# start of EXCERPT TO READ

An Asian Immigrant Parent's Love
Repost of one of my most popular essays along with my family's updated scallion pancake recipe
I wrote the following newsletter almost 1.5 years ago and it has since been the most popular one I’ve written. I’ve made some edits and am resharing it now since we have more than doubled our subscribers, and I also think it’s extremely important these days to share immigrant stories. I (and Q) would not exist had my parents not courageously made the trip across the world to America decades ago. I won’t sugarcoat it—our relationship has been far from perfect and the experience of growing up American in an immigrant family affects me daily. The cultural and generational gaps are wide, but as I navigate adulthood, process my upbringing, and raise my own children, it’s a lot of rediscovery and coming back “home.”
At the end, you’ll find my family’s scallion pancake recipe. It’s a particularly special recipe to me and I’ve decided to offer it to everyone vs just paid subscribers. My mom learned how to make scallion pancakes from my late paternal grandfather (Goong Goong) and I’ve tweaked the recipe based on techniques I’ve learned through cookbooks. I hope you enjoy both the essay and the recipe!
Many of you know the general story of how I came to own a bakery: an engineer who did a 180 career change to work in the food industry. This life-altering decision came with much inner and interpersonal turmoil. It changed everything, not only what I did as my job, but my identity as a dutiful daughter and my relationship with my family. We are still picking up the pieces from the fallout, but along the way we are learning to see each other differently.
My Family’s Immigrant Stories
The first of my family to immigrate to the United States was my paternal great grandmother, Lucy Jen Huang Hickrod (she remarried here, hence the very Scottish last name from my great grandfather). She was a professor, and if you Google her name, you’ll find some of her published works. She unfortunately died before I was born but I have fond memories with my great grandpa as a young child. My parents and both sets of grandparents followed not too long after.

# end of EXCERPT TO READ

TASK A
Present the entries below as a numbered list, starting at the line that contains "The height and width of the screenshot is (418, 700)." and ending at the line that contains "click(x=156, y=127)", leaving out blank lines.

# start of PROVIDED DATA

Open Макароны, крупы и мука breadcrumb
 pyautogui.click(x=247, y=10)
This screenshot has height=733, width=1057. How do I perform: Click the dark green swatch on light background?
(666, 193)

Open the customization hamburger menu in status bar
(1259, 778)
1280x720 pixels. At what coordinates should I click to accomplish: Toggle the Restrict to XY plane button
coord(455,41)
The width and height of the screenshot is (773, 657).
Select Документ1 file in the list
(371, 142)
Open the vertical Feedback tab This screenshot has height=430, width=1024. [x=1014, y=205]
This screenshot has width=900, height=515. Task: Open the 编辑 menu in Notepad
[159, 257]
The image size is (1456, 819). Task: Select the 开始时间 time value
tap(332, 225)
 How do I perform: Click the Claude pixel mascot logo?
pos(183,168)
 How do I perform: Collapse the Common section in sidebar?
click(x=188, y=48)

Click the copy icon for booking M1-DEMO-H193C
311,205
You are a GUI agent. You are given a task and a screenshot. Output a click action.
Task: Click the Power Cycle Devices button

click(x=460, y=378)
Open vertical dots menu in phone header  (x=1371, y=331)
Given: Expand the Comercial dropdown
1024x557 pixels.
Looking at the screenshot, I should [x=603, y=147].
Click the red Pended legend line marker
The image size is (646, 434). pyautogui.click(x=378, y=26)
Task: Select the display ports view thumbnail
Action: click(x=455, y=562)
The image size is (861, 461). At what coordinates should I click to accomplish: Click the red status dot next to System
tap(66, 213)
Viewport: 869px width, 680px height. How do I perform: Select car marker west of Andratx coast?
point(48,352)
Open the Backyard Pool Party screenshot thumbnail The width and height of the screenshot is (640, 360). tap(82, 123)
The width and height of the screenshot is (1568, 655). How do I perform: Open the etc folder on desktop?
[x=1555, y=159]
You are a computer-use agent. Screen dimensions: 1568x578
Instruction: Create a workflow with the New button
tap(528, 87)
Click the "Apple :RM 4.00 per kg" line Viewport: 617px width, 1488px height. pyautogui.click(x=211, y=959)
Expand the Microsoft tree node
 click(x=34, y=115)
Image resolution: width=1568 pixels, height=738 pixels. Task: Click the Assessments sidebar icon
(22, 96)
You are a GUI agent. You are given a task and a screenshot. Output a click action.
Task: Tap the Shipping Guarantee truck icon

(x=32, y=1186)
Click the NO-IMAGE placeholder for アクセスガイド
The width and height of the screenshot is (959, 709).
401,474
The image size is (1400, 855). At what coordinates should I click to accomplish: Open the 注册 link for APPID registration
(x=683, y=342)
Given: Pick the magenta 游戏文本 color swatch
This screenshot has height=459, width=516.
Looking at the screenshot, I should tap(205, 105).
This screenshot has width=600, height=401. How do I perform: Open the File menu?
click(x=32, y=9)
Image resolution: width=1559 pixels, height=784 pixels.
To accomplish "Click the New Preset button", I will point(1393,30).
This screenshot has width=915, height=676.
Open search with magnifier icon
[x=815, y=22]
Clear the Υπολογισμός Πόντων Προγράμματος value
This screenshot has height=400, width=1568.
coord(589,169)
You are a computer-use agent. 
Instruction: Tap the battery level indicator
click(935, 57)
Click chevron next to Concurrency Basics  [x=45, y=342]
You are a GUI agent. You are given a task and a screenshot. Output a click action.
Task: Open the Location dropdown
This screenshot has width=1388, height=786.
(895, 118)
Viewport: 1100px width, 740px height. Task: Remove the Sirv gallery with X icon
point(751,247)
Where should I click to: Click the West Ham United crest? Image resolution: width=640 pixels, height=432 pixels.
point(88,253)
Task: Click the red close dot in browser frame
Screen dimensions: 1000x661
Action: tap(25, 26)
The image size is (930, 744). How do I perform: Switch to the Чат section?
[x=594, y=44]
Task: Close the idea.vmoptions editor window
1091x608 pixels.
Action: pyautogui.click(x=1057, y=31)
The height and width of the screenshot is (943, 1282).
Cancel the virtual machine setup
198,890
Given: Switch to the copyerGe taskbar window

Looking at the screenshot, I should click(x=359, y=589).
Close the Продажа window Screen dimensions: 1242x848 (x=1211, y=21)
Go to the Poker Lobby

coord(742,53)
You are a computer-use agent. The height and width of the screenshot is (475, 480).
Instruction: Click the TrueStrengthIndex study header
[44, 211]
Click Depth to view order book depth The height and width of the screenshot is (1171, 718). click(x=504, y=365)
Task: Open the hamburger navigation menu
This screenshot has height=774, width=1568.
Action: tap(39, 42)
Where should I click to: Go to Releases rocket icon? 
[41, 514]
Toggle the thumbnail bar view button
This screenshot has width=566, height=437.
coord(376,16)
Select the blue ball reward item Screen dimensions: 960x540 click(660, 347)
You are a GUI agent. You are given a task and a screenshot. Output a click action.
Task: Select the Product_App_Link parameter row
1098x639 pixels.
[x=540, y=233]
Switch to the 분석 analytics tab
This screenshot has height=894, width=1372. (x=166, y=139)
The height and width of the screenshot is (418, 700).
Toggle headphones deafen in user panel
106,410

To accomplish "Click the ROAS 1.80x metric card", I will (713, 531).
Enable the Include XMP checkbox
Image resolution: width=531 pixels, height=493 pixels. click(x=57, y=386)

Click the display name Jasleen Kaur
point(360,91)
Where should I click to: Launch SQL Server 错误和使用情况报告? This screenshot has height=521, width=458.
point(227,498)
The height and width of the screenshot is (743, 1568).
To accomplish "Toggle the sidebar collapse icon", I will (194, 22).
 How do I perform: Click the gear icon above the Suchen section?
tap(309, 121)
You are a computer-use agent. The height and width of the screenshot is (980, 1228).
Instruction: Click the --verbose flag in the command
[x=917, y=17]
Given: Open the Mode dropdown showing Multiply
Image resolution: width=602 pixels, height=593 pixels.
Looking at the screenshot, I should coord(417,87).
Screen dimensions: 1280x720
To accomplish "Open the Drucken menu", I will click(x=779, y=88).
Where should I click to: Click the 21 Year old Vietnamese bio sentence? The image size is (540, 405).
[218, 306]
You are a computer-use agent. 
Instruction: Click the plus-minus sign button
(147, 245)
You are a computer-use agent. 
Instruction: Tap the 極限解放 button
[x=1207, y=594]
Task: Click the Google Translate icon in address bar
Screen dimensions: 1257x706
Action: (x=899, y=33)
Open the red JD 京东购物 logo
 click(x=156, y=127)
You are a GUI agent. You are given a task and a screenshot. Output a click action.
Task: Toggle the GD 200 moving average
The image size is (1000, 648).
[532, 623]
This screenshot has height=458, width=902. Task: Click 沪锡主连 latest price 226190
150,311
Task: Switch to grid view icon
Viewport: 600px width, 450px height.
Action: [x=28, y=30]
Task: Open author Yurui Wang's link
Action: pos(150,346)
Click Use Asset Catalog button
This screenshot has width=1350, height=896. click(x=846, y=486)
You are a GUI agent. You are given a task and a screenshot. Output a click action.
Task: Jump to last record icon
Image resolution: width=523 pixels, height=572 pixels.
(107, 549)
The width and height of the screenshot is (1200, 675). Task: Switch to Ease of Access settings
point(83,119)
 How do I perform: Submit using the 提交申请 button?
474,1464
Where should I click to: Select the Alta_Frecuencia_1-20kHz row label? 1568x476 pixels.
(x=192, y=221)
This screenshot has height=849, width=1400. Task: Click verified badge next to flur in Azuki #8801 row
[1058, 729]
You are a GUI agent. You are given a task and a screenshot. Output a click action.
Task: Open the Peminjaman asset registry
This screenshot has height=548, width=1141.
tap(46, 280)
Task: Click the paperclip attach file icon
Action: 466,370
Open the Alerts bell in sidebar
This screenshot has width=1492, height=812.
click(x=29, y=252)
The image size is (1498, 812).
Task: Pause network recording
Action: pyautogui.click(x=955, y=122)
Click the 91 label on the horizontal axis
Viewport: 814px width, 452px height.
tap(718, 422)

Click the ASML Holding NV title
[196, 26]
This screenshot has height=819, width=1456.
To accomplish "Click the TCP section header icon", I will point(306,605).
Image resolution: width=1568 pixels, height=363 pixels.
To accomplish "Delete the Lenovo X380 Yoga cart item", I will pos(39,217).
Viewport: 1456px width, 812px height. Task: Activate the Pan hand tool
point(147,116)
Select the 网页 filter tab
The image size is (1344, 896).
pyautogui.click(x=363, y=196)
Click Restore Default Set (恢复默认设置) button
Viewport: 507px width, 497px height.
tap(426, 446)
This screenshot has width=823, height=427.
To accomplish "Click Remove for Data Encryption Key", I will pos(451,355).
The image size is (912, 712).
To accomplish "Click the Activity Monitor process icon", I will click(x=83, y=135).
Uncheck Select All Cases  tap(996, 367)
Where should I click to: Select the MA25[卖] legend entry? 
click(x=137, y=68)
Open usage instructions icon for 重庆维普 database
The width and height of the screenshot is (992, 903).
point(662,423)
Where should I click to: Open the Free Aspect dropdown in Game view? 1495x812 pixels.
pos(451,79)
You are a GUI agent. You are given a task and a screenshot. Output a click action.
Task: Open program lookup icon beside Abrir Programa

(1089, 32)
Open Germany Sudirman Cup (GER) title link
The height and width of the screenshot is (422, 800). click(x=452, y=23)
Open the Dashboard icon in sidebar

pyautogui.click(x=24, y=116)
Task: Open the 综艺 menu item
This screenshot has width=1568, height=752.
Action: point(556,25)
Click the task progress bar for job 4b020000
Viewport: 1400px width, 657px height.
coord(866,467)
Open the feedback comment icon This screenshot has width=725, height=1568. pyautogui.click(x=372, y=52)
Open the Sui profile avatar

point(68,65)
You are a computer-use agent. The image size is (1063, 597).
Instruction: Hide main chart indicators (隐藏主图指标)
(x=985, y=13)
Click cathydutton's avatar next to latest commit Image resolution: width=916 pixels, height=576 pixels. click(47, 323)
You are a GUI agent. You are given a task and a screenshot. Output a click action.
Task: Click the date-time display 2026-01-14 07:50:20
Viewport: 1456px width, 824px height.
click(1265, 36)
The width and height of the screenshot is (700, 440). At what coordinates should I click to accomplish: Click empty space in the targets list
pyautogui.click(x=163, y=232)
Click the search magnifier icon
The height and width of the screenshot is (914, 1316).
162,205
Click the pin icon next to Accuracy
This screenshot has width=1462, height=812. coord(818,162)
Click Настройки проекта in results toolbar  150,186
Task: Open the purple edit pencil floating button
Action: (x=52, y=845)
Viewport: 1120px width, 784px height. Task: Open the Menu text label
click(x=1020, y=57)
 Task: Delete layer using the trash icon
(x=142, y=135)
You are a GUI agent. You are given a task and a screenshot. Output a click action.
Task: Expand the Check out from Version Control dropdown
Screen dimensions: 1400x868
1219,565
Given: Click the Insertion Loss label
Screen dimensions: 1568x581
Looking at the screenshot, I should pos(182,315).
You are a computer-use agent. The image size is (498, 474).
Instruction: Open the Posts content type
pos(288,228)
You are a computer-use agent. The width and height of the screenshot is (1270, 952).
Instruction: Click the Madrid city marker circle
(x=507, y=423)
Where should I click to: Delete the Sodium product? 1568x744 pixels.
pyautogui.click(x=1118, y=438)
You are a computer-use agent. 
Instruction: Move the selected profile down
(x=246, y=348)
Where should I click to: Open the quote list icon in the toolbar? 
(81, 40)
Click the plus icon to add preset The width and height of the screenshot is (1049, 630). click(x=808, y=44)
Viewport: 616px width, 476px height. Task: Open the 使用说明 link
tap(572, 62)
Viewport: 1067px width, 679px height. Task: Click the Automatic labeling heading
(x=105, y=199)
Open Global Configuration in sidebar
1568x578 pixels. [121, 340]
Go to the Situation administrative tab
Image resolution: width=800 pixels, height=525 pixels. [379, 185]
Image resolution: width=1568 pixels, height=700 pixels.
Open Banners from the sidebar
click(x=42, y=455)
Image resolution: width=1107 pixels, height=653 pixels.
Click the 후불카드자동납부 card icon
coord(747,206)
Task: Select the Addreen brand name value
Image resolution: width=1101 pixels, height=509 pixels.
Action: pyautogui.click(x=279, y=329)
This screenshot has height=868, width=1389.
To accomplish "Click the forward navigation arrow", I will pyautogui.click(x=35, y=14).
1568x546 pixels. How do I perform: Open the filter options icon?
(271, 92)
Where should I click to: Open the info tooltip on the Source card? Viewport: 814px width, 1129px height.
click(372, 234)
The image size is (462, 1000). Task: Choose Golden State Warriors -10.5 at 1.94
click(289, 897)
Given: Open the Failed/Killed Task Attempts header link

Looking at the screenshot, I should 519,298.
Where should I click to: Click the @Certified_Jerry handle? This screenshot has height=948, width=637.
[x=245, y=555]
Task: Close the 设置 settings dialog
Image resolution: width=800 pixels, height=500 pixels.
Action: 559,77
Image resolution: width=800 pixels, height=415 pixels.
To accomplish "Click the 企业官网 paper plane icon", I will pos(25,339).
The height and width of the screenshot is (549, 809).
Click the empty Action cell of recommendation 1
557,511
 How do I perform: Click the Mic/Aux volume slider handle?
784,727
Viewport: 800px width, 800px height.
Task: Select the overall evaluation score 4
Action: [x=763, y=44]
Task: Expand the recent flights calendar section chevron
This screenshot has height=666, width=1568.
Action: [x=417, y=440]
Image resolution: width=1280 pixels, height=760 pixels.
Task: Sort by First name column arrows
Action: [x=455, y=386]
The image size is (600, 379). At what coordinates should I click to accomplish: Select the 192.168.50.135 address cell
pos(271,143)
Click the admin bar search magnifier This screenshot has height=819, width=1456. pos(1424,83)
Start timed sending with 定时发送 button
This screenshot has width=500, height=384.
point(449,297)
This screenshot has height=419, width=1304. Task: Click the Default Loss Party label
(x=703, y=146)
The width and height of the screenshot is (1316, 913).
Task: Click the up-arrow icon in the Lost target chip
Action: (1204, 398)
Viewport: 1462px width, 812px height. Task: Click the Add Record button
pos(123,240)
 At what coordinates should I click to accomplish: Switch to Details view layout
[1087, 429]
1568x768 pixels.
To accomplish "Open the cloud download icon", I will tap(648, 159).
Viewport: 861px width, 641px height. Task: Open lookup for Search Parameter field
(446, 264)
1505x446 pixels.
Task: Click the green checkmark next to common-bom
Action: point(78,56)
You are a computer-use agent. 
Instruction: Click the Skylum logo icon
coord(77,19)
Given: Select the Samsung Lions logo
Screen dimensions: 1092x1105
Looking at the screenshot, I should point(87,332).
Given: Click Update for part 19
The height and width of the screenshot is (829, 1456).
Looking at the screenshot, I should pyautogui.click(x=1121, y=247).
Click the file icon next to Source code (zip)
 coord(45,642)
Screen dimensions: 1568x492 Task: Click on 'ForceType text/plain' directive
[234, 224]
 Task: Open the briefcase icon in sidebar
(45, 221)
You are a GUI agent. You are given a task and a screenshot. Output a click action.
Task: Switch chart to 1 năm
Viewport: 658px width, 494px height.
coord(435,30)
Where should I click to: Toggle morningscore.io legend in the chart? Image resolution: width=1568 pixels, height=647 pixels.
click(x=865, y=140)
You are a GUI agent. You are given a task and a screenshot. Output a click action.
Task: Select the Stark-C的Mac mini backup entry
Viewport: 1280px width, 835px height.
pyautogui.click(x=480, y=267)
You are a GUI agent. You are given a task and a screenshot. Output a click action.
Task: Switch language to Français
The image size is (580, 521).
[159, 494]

# end of PROVIDED DATA

TASK B
Answer these questions about the essay on an Asian immigrant parent's love:
(i) From whom did the writer's mom learn to make scallion pancakes?
(ii) What was the writer's profession before the career change to the food industry?
(iii) Who was the first of the writer's family to immigrate to the United States?

RIGHT ANSWER A
1. The height and width of the screenshot is (418, 700).
2. Toggle headphones deafen in user panel
3. 106,410
4. To accomplish "Click the ROAS 1.80x metric card", I will (713, 531).
5. Enable the Include XMP checkbox
6. Image resolution: width=531 pixels, height=493 pixels. click(x=57, y=386)
7. Click the display name Jasleen Kaur
8. point(360,91)
9. Where should I click to: Launch SQL Server 错误和使用情况报告? This screenshot has height=521, width=458.
10. point(227,498)
11. The height and width of the screenshot is (743, 1568).
12. To accomplish "Toggle the sidebar collapse icon", I will (194, 22).
13.  How do I perform: Click the gear icon above the Suchen section?
14. tap(309, 121)
15. You are a computer-use agent. The height and width of the screenshot is (980, 1228).
16. Instruction: Click the --verbose flag in the command
17. [x=917, y=17]
18. Given: Open the Mode dropdown showing Multiply
19. Image resolution: width=602 pixels, height=593 pixels.
20. Looking at the screenshot, I should coord(417,87).
21. Screen dimensions: 1280x720
22. To accomplish "Open the Drucken menu", I will click(x=779, y=88).
23. Where should I click to: Click the 21 Year old Vietnamese bio sentence? The image size is (540, 405).
24. [218, 306]
25. You are a computer-use agent. 
26. Instruction: Click the plus-minus sign button
27. (147, 245)
28. You are a computer-use agent. 
29. Instruction: Tap the 極限解放 button
30. [x=1207, y=594]
31. Task: Click the Google Translate icon in address bar
32. Screen dimensions: 1257x706
33. Action: (x=899, y=33)
34. Open the red JD 京东购物 logo
35.  click(x=156, y=127)

RIGHT ANSWER B
(i) She learned from the writer's late paternal grandfather, Goong Goong.
(ii) The writer was an engineer.
(iii) It was the writer's paternal great grandmother, Lucy Jen Huang Hickrod.